The successive loans she got from Vitas helped her equip her kitchen with a fridge, big oven, and utensils needed to produce larger quantities of her brand food (Mumitas’ Cuisine), which now includes a large variety of savory meals and sweets.


The economic crisis that hit Lebanon in 2019 has largely impacted micro-credit institutions’ ability to sustain their activities. In the past three years, the Lebanese pound has lost more than 95% of its value, and the purchasing power of people has plummeted sharply as banks have placed painful restrictions on depositors’ withdrawals.

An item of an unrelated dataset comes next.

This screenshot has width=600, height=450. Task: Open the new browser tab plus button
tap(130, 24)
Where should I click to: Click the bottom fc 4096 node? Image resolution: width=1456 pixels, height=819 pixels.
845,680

“We support small businesses to help the disadvantaged class to secure a better living,” says Roudayna Rahbani, project manager of Vitas in the Byblos region. “Despite the tough situation, we continue in our activities, though the volume of our work has decreased significantly after the crisis.”

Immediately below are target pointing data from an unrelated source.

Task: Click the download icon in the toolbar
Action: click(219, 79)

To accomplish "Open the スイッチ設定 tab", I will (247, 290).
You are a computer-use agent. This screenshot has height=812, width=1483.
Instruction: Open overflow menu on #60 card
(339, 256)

The crisis, which restricted access to bank deposits for individuals and businesses alike, had detrimental consequences on financial institutions and their clients, who had to close their businesses or could no longer repay the loans, even small ones.

Youssef Fawwaz, executive director of Al Majmoua, a leading non-profit micro-credit institution in Lebanon, described the impact of the crisis as “disastrous.”

“On the eve of the crisis, we had $100 million in our bank portfolio, but overnight there were no dollars in the market, and our clients had difficulties paying back with green notes. The loss we incurred is beyond calculation,” says Fawwaz.

Before the crisis, Al Majmoua had 93,000 active clients across Lebanon, 58% women, employed 500 staff, and operated 30 branches, but it had to downsize to survive. Today the number of clients dropped to 33,000, staff reduced by half and some 15 branches were closed down.

After the crisis, Al Majmoua started disbursing loans in Lebanese pounds.

“The biggest micro-credit we are giving today is $250, which is peanuts compared to the pre-crisis loan average of $1500,” adds Fawwaz.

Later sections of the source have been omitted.